Intérêt de la méthode

L’application de la méthode d’évaluation des services écosystémiques avec la matrice des capacités a permis de répondre aux objectifs du PNR Scarpe-Escaut qui étaient de développer de nouvelles données sur les zones humides. Ces données créées mettent en avant l’intérêt des zones humides  en évaluant clairement leur contribution au bien-être de l’Homme. La diffusion de ces résultats devrait contribuer à révéler leur importance et à améliorer la perception que la population locale peut avoir des zones humides.

Afin de mieux cerner et d’intégrer les attentes des citoyens en termes de services rendus, il est prévu dans une étude prochaine de leur demander de remplir la matrice des capacités. Ceci afin d’évaluer la demande en services écosystémiques alors que notre première matrice a plus concerné l’offre en services par les différentes zones humides. Des outils de communication, notamment une fiche d’information et une synthèse de l’étude, sont en cours de diffusion à l’échelle locale pour les citoyens (contenant la figure 2). La matrice étant créée localement, elle est adaptée au territoire, aux types de zones humides présentes ainsi qu’aux services qu’elles rendent. La sensibilisation effectuée à partir de ces résultats est alors optimale pour toucher directement la population locale en lui donnant des informations concrètes sur les zones humides qu’elle côtoie au quotidien. Parallèlement, les organismes de gestion et les structures décisionnaires sont sensibilisés à travers leurs implications directes dans la création de la matrice des capacités. La matrice des capacités créée à partir des données de tous les participants offre un outil harmonisant les différents enjeux liés à la thématique des zones humides, ce qui est un atout pour la crédibilité des données à dire d’experts. Cette méthode simple crée des données semi-quantitatives reliant les habitats et les services écosystémiques et contourne ainsi le problème d’acquisitions des données à larges échelles. Dans le cadre des évaluations quantitatives des services écosystémiques telles que les évaluations économiques, chaque service est défini par des unités spécifiques différentes.

Ainsi, les services d’approvisionnement tels que la fourniture de ressources végétales est exprimée en kg et le service de régulation du climat est exprimé en quantité de carbone séquestré par le milieu en tonnes de carbone. Au contraire, dans l’évaluation proposée ici, les données ont la même unité pour chaque service, ce qui permet une comparaison, de mettre en avant des bouquets de services rendus par type d’habitats (ce sont l’ensemble des services rendus par un type de zone humide) et de voir les compromis entre les services. Les compromis signifient qu’un  service est privilégié au détriment d’autres services rendus par le même milieu. C’est par exemple le cas des cultures en zones humides qui contribuent potentiellement plus à la production de ressources végétales qu’au service de régulation.

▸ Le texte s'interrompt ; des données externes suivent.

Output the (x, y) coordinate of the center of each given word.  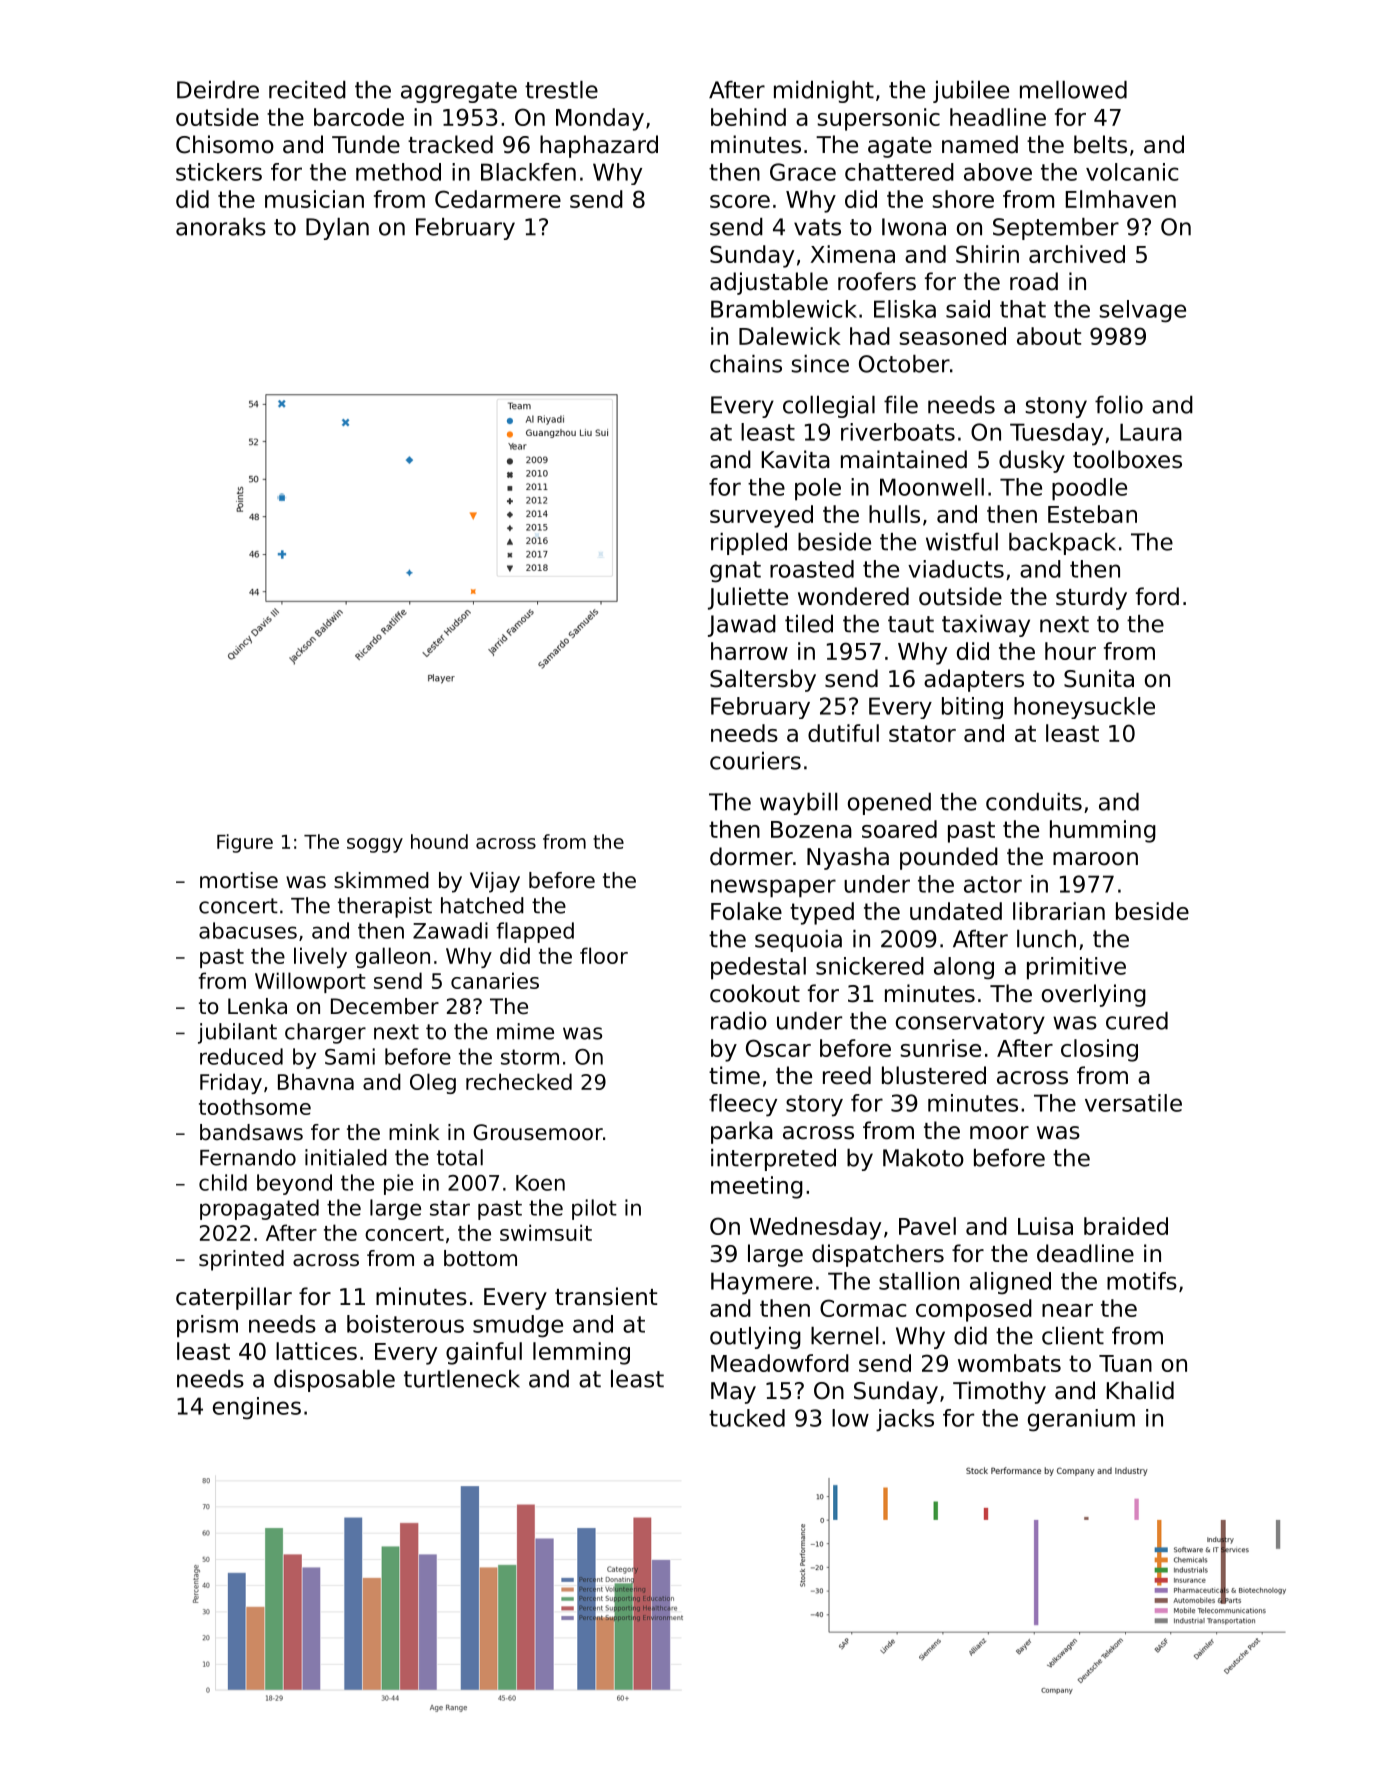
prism (207, 1326)
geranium (1081, 1420)
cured (1137, 1021)
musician (314, 199)
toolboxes (1127, 459)
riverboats (898, 432)
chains (746, 364)
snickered (870, 966)
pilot (594, 1209)
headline (998, 117)
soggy (375, 845)
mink (414, 1132)
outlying (755, 1338)
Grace (803, 172)
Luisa (1045, 1226)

Le PNR Scarpe-Escaut doit maintenant s’approprier les résultats acquis afin d’optimiser leur exploitation. Une des perspectives est d’utiliser la matrice des capacités avec des données cartographiques des habitats et ainsi développer une cartographie des services écosystémiques. Pour cela, une correspondance entre la typologie des habitats cartographiés et la typologie de l’étude doit être faite. La méthode elle-même est alors adaptable, facilement reproductible et rapide (quelques mois). L’approche par les services écosystémiques apporte une vision multifonctionnelle importante du territoire, mais cette vision anthropocentrée utilitariste ne doit pas être considérée seule, mais en complément des données environnementales ou sociales existantes, par exemple.